La transition était difficile. Chaque fois qu'il sortait dans les rues et s'aventurait en-dehors de l'Atterrissage du Dragon, il ne pouvait que ressentir du dégoût et de la suspicion. Aussi, et plus que jamais, l'ancien commandant d'élite se sentait trahi. Abandonné par le Gouvernement Mondial qu'il avait tant servi pendant la guerre de Vindex. Après tous ses états de service, le voilà qui se retrouvait jeté ici. Il pestait. Et il promit, une fois de plus, de laver son nom de tous ces affronts.

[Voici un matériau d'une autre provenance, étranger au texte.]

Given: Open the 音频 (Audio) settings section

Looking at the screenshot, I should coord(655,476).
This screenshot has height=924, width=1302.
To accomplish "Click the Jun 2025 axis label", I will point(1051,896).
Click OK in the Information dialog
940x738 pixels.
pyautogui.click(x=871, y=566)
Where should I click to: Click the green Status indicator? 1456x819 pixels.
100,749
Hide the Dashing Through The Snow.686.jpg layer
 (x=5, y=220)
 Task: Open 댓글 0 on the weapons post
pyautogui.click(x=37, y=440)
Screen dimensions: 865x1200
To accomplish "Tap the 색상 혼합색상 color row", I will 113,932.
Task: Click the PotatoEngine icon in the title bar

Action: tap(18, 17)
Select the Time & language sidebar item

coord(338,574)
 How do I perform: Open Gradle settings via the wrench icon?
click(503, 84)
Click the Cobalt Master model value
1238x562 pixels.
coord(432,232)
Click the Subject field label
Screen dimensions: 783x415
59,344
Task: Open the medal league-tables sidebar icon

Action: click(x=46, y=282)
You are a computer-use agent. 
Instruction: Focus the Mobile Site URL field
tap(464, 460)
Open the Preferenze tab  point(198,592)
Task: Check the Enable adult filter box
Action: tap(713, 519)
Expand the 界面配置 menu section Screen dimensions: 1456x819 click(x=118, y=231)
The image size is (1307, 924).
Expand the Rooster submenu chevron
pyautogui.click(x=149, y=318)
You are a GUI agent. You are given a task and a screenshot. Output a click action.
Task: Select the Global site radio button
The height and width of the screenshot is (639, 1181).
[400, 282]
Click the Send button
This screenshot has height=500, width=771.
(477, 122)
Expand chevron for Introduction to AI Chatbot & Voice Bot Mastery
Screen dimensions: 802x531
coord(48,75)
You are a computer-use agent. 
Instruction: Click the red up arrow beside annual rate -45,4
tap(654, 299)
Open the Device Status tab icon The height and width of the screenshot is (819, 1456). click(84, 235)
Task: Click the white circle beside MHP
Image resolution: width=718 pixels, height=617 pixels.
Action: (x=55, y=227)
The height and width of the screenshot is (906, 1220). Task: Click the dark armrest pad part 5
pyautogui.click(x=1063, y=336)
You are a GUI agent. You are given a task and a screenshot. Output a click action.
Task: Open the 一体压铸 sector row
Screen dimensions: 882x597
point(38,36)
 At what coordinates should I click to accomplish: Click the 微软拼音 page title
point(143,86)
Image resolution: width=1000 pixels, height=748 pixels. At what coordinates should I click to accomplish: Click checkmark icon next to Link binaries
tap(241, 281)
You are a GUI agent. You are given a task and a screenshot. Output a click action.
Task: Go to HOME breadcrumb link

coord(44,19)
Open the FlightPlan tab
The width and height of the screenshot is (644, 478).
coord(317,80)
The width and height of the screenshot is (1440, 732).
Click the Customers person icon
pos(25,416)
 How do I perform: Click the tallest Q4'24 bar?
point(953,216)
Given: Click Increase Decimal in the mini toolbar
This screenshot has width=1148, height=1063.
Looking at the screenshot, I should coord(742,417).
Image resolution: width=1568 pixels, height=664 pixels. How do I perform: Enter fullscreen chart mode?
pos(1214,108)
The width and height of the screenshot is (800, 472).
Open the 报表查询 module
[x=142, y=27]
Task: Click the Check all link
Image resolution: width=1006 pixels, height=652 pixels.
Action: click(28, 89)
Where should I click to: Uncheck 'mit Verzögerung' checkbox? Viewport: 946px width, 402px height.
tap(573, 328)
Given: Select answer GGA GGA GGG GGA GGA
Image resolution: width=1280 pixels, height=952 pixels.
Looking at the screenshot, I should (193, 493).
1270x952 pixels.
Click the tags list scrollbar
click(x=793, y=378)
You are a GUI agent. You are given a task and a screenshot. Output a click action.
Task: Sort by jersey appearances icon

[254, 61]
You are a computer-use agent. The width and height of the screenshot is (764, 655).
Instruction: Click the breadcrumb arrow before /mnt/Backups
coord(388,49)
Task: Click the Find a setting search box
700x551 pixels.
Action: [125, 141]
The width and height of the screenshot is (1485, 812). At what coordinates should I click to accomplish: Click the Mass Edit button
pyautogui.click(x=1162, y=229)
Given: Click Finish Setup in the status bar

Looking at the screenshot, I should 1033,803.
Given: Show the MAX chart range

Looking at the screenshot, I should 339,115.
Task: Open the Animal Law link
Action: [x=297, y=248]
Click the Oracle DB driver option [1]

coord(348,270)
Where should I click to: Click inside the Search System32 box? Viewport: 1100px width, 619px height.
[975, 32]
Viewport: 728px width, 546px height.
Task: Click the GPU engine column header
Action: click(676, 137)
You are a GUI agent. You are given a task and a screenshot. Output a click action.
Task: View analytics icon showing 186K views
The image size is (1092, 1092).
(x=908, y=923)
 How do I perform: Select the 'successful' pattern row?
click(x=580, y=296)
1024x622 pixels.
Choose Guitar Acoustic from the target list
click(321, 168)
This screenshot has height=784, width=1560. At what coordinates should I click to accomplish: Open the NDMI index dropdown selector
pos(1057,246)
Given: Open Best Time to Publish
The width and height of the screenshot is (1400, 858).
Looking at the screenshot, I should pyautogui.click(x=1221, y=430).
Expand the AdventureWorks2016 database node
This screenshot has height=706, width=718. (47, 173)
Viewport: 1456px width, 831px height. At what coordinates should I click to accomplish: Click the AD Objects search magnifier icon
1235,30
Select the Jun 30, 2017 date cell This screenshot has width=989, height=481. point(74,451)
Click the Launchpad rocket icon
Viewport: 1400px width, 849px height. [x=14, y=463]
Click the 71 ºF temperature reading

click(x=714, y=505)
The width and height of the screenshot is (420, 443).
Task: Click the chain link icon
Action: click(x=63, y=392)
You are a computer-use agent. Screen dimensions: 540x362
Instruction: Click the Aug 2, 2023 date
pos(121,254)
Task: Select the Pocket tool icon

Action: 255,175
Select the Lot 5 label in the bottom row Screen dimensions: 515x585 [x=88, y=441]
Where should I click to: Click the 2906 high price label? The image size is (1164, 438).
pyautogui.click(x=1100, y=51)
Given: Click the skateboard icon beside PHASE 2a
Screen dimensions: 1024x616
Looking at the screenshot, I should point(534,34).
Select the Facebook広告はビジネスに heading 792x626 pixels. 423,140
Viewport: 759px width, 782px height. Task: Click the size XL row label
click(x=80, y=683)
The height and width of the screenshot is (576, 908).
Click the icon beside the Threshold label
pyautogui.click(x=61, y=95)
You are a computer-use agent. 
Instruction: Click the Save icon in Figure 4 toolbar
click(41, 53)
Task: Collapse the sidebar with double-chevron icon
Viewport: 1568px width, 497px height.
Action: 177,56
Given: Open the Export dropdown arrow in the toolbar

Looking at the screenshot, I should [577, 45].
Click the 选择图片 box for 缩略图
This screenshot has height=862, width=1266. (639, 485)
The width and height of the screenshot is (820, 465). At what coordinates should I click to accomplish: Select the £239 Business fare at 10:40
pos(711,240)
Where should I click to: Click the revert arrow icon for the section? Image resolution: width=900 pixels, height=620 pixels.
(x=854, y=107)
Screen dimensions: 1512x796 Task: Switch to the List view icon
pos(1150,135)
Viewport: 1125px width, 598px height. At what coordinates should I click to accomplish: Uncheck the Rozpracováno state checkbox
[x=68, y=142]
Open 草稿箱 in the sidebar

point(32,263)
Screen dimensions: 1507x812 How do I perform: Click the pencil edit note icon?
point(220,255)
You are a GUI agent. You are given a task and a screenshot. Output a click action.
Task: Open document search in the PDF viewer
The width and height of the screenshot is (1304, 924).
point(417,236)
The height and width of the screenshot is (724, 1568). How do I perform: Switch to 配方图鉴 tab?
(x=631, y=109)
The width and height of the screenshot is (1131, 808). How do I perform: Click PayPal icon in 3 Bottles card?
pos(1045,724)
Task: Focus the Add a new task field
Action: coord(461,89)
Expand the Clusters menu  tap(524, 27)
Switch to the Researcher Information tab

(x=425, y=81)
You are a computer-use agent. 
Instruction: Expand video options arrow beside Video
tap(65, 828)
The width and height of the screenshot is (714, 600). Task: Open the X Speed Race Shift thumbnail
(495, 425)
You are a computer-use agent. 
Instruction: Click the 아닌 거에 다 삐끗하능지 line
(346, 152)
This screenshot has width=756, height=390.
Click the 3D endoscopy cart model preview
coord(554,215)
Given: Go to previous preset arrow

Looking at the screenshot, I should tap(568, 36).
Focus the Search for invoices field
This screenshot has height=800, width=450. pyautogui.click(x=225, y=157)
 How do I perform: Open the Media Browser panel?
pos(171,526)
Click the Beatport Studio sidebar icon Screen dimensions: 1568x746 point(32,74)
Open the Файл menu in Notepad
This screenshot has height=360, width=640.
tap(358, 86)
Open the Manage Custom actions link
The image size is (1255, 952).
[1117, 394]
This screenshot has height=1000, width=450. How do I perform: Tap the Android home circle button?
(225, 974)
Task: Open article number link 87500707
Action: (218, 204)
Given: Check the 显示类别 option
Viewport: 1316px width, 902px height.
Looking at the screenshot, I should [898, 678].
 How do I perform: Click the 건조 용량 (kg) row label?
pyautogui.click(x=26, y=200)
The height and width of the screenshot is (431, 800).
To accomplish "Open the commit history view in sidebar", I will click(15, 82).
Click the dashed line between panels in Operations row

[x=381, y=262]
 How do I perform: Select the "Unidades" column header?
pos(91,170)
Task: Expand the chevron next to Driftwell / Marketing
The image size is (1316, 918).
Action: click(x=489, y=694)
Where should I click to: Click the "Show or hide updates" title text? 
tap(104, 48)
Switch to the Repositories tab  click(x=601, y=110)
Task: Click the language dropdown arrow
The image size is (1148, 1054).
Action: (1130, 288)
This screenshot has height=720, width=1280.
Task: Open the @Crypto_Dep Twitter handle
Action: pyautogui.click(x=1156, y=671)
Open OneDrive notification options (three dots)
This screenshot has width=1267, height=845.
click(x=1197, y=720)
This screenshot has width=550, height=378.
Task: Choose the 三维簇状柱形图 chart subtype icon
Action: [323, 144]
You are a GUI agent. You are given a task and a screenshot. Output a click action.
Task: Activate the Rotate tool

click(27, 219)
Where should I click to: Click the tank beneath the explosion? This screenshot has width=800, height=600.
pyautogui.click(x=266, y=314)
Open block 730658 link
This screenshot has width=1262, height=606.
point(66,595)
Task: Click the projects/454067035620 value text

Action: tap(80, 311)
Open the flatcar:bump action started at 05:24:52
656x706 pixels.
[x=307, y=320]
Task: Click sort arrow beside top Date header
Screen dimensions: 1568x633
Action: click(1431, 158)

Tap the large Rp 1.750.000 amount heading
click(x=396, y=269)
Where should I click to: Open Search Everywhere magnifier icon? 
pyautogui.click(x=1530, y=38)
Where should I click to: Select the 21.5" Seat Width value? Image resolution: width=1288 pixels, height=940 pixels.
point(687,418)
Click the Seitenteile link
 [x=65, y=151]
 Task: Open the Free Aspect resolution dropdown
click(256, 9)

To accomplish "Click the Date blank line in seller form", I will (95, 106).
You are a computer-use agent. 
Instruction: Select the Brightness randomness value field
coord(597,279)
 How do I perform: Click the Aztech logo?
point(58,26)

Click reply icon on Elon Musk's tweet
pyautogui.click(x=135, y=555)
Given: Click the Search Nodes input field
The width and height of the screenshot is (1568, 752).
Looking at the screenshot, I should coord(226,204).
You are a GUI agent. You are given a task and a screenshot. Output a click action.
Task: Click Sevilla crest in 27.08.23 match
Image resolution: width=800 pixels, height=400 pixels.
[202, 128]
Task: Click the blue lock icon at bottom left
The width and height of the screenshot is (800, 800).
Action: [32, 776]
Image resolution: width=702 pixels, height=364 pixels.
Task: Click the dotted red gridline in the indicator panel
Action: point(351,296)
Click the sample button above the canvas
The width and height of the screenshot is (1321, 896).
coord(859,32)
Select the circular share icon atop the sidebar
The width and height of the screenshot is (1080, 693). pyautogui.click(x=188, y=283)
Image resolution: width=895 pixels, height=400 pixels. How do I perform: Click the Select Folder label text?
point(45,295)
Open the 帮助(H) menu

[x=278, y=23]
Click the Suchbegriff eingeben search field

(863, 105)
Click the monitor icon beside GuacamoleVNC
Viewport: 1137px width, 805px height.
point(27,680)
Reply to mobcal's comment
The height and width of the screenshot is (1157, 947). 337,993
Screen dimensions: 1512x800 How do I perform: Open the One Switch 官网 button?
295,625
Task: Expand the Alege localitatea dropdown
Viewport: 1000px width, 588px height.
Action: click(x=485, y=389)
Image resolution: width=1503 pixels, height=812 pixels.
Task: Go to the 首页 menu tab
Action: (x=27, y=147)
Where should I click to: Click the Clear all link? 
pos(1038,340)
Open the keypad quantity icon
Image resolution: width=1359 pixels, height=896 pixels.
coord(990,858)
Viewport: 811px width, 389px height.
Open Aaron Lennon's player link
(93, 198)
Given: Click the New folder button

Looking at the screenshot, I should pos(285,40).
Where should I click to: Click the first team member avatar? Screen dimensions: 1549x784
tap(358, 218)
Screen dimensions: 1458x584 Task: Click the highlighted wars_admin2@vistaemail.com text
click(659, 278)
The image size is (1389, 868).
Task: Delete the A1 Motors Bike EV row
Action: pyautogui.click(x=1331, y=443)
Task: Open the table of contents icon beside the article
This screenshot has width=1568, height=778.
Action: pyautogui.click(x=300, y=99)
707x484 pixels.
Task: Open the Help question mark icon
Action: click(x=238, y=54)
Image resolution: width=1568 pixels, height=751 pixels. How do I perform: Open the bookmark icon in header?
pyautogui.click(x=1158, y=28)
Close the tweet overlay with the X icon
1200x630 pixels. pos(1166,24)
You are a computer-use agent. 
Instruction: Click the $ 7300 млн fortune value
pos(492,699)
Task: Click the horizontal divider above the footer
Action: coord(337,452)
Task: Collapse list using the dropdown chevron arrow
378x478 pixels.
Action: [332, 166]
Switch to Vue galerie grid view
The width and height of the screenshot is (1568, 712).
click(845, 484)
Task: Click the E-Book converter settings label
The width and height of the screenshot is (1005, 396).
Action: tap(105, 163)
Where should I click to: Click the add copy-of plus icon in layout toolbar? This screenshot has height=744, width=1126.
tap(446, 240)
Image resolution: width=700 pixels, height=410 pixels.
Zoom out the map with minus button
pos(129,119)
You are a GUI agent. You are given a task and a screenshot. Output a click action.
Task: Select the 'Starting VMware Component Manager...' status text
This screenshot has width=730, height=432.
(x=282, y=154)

Pérégriner pour pérégriner ne servait à rien, il le savait. Il fallait qu'il se change les idées. Qu'il pense à autre chose. Et le voilà qu'il se retrouvait accoudé au bar de son hôtel.

Bar en tout point remarquable. L'étalage de bouteilles d'alcool était impressionnant, tant par sa taille que sa qualité. Du rhum issu des îles les plus lointaines, du whisky vieilli de douze ans en fûts de chêne, des liqueurs de fruits dont il ne connaissait même pas l'existence… Rien qu'à l'aspect des contenants, il ne doutait pas de leur valeur. Il devait cette expertise à toutes ces soirées passées dans les bars, après le travail, du temps où il était encore à Terra. Là-bas, il fut professeur à l'académie militaire. Il fut – et est toujours – chef d'entreprise.

Mais oui. Il tapa le comptoir de son poing.

Bingo.

Son entreprise était toujours là. Il recevait toujours des appels et des documents sur sa société, dont il était encore propriétaire. Il but une énième gorgée de son cocktail, un Fitzgerald. Un subtil mélange de gin, de citron, de sirop simple et de bitters. Le primé sourit, presque bêtement. C'était son cocktail préféré. Et il venait tout juste d'avoir une idée brillante.

Le Complexe Militaro-Industriel de Terra, en dépit de son nom, pouvait tout à fait se développer à l'étranger. Entendre ici, en-dehors de Terra. Alors, il avait décidé d'étendre les activités de son entreprise à Grand Line. Et Armada constituait l'endroit idéal pour débuter les opérations sur ce nouvel océan. Oui, c'était décidé. La cité pirate deviendrait la tête de pont par laquelle le CMIT dominera le marché des armes sur la voie de tous les périls.

Son regard se troublait petit à petit. C'était son cinquième verre. Et au Repos des Cieux, ils savaient accueillir. Les cocktails étaient incroyablement chargés. Les clients s'en délectaient, étant donné que leurs chambres étaient dans la même bâtisse.

Et avant de remonter dans sa chambre, seul et très sûrement bourré, il se dit qu'il fallait changer le nom du CMIT.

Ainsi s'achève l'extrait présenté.